* [Extracted text]
The deployment starts with two nearly boring shell commands:

bash hippocampus/provision-twin-lite.sh kody    # → rg-twin-kody
bash hippocampus/provision-twin-lite.sh molly   # → rg-twin-molly

A minute later, Azure has created two separate Function Apps, each in its own resource group, each with its own storage account, each on Consumption. Not two tenants inside one scaling pool. Two scaling pools. That detail matters because it shows what this company is actually building: not a novelty chatbot, but a system designed for permanent, independent digital twins that can be isolated and operated at the level of a person or family.

Here is the one-pager I would put in front of a Series A partner.

The Ask
We are raising a Series A to turn an early technical and market insight into a real company. We do not have revenue yet. We have not announced a funded round. We are not claiming product-market fit. What we do have is a clear wedge, a pricing model with unusually large contract potential, and infrastructure built around the unit that matters: one twin, one stack, one customer relationship.

Problem
Most software is priced and sold as utility: $10 to $30 per month, justified by daily convenience. But some products are not utilities. They are purchased because they create a lasting artifact whose value extends beyond the buyer: a biography, a memorial, a family archive, an endowment. Buyers in that market already spend real money—$5,000 for a cemetery plot, $25,000 to $250,000 for a commissioned biography, $50,000 to $500,000 for estate planning—because permanence and inheritance matter.

Digital twins that endure across generations sit in that second category, not the first. Most software companies benchmark against ChatGPT Plus or Notion and underprice by 100 to 1000 times.

* [Data extract]
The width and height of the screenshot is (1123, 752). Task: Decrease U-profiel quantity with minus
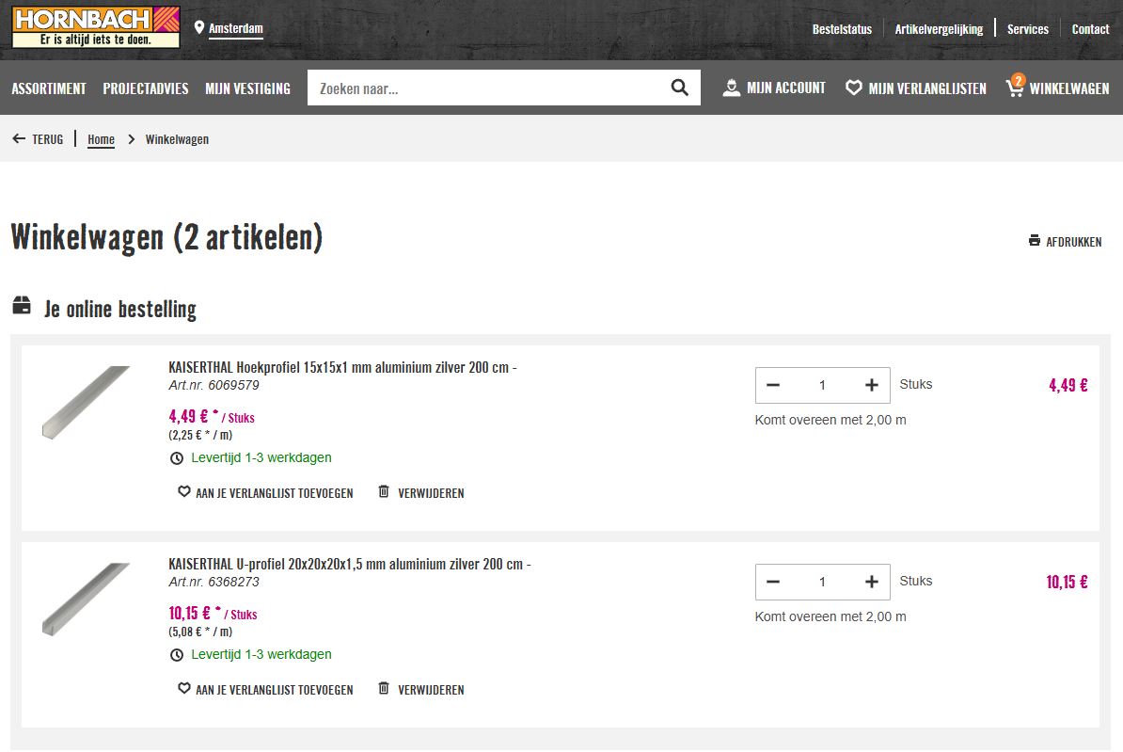pyautogui.click(x=773, y=582)
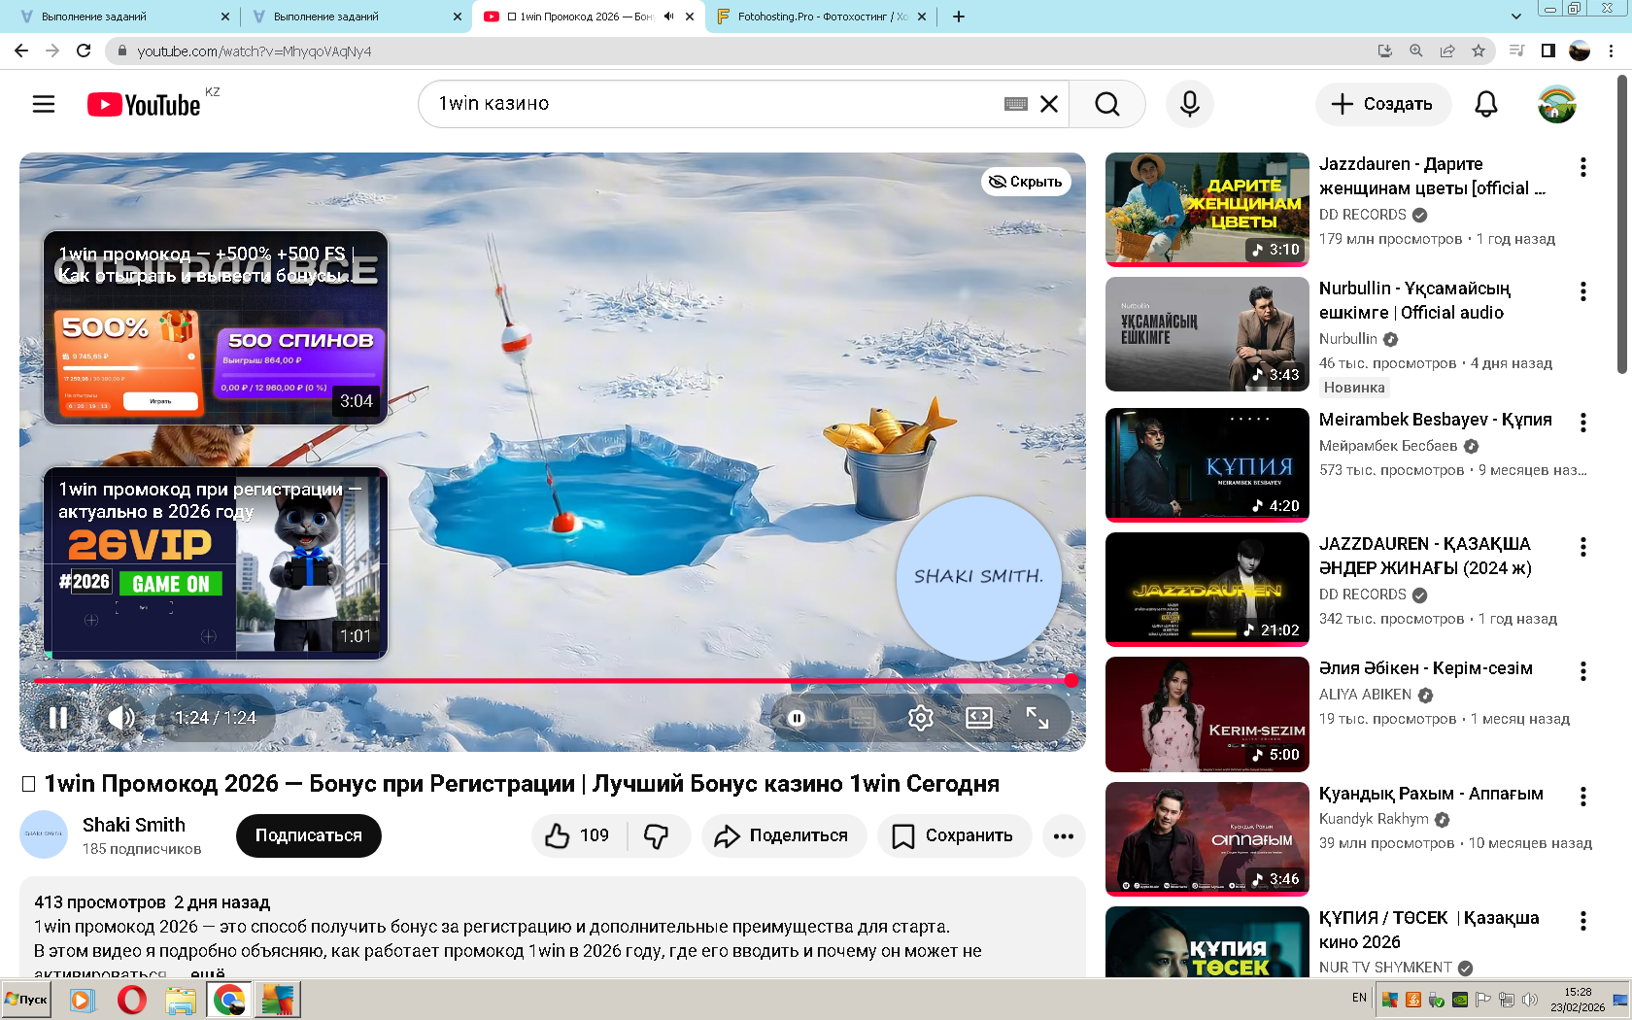
Task: Dislike the video with thumbs down
Action: pos(657,835)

* [Problem set]
[1] Answer these from the digital-twin pitch:
(a) What plan does each Function App run on?
(b) What does the pitch say buyers spend on a cemetery plot?
(c) By how much do most software companies underprice, according to the pitch?
[2] How would you carry on the digital-twin pitch from its last sentence?
The lines are separate material, unrelated to the digital-twin pitch.

* [Replies]
[1]
(a) Consumption.
(b) $5,000.
(c) By 100 to 1000 times.

[2]
Insight
The core insight is that this should be sold with legacy pricing, not utility pricing. A digital twin meant for descendants is not a $20-per-month tool. It is closer to an heirloom than to a subscription.

That leads to a business model software rarely uses: one-time payment plus perpetual maintenance, funded by an endowment. The source math is simple:

  • if customer endowment is $E$
  • and conservative annual yield is 4%
  • then perpetual service works when $E \times r \ge C$

If annual operating cost per twin is low and trending down—as storage and compute historically do—then a one-time capital contribution can fund long-lived service.

Traction
The strongest evidence today is architectural, not commercial. The company has already made one important systems choice that many teams would postpone: every twin is provisioned as its own independent Azure scaling domain.

RG="rg-twin-${NAME}"
HASH=$(printf '%s' "$NAME" | shasum | cut -c1-6)
STORAGE_ACCT="sttwin${NAME}${HASH}"     # ≤24 chars, lowercase
APP_NAME="twin-${NAME}-${HASH}"

Per the source, each Function App can climb to roughly 200 concurrent instances on Azure Consumption. That means one twin’s traffic surge does not eat another twin’s capacity. At 10 twins, the company does not have one crowded app; it has 10 independent pools.

Moat
The moat is not the model. It is the combination of category framing, pricing discipline, and infrastructure shape.

First, the category framing is unusual and defensible: compare against cemeteries, trusts, biographies, and endowments, not SaaS seats. Second, the pricing logic follows from the product’s actual value accrual: the audience is larger and longer-lived than the original buyer. Third, the per-twin deployment model creates operational isolation at the exact unit customers will purchase.

Use of Funds
Series A capital should go to three things: converting the endowment model into a repeatable go-to-market motion, hardening the per-twin infrastructure for long-term operation, and building the customer experience around setup, governance, and permanence.

Why Now
Now is the right time because the economics have changed. Storage and compute costs are low enough, and still declining, to make perpetual-service promises plausible. At the same time, people are more comfortable with AI-mediated interaction and more willing to preserve identity, memory, and family history in digital form.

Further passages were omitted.